**Task to complete:** Please count the lines in the entries below that include the word "screenshot", and give only the number.

**Listed records:**
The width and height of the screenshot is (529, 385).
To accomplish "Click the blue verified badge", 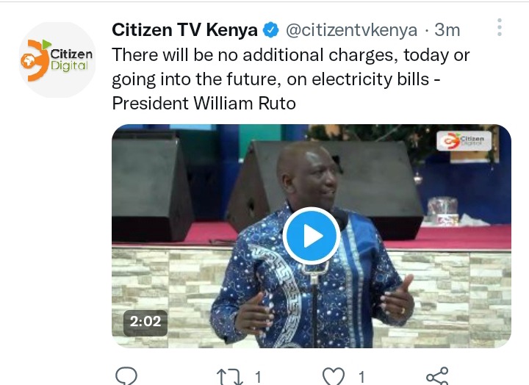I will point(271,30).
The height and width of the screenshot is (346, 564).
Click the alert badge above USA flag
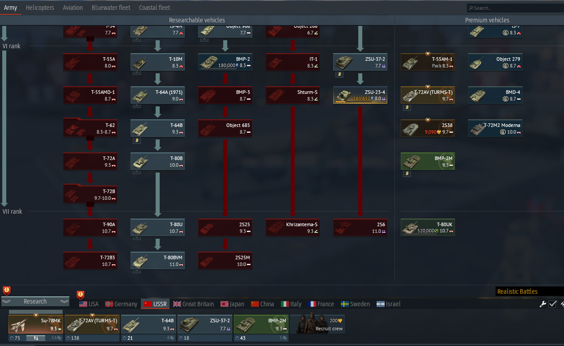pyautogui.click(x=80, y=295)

* * *

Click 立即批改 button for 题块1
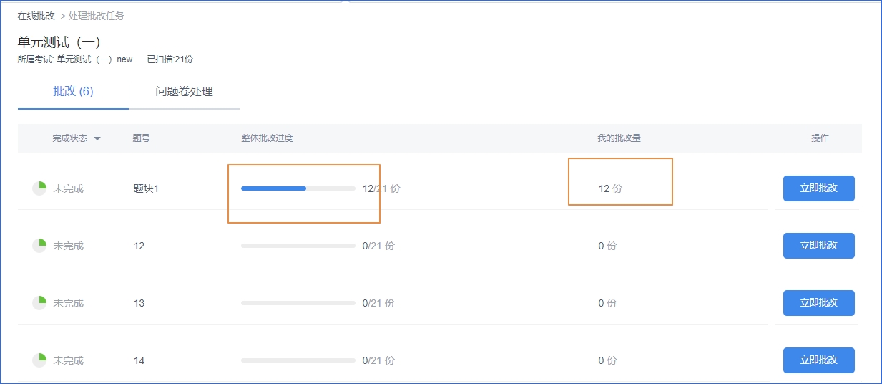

**Solution to this exercise:** 2